Nvidia unveils AI model for music, audio that can modify voices, generate new sounds
Nvidia (NASDAQ:NVDA) unveiled a new AI model called Fugatto for generating music and audio, aimed at people producing music, films and video games.
Fugatto (Foundational Generative Audio Transformer Opus) generates or transforms any mix of music, voices and sounds described with prompts using any combination of text and audio files, according to the company.
For example, the AI model can create a music snippet based on a text prompt, remove or add instruments from an existing song, change the accent or emotion in a voice, and even let people produce sounds never heard before, the company said in a blog on Monday.

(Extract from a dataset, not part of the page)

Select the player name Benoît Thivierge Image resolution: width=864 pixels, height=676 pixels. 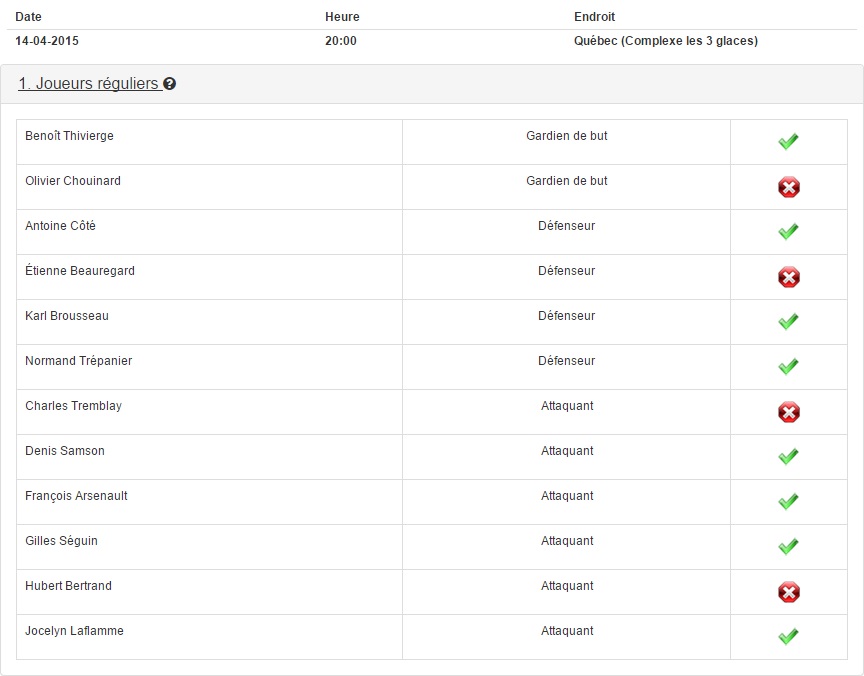(69, 136)
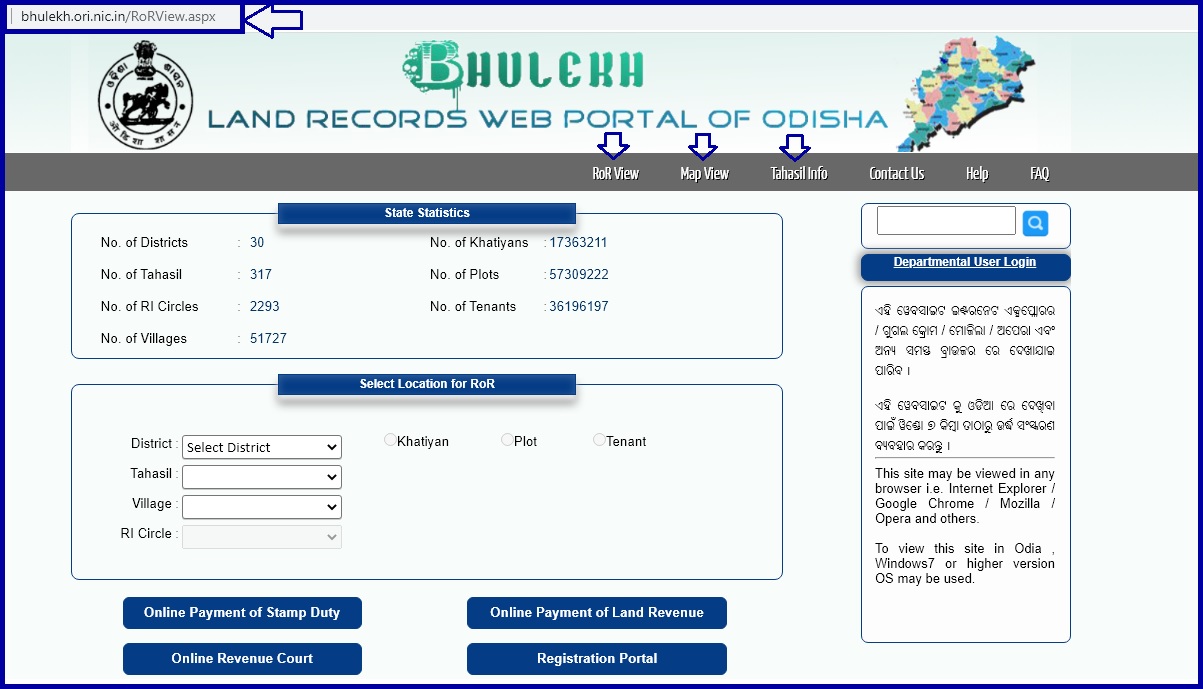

“We wanted to create a model that understands and generates sound like humans do,” said Rafael Valle, a manager of applied audio research at Nvidia, and also an orchestral conductor and composer.
Nvidia noted that an ad agency could apply Fugatto to quickly target an existing campaign for several regions, applying different accents and emotions to voiceovers. In addition, Video game developers could use the AI model to modify prerecorded assets in their title to fit the changing action as users play the game.
Fugatto can make a trumpet bark or a saxophone meow. With fine-tuning and small amounts of singing data, researchers found it could handle tasks it was not pretrained on, like generating a high-quality singing voice from a text, the company added.
Nvidia said Fugatto’s full version uses 2.5 billion parameters and was trained on a bank of NVIDIA DGX systems packing 32 NVIDIA H100 Tensor Core GPUs. The overall work on the model took more than a year.
Fugatto would potentially compete with similar technologies from startups such as Runway and bigger companies like Meta Platforms (META). In October, the Facebook owner unveiled its AI model called Movie Gen, which can create realistic-seeming video and audio clips based on user prompts.
In February, ChatGPT-maker OpenAI introduced Sora, which can create realistic and imaginative scenes from text instructions. The text-to-video model from the Microsoft (MSFT)-backed company has not been released to the public yet.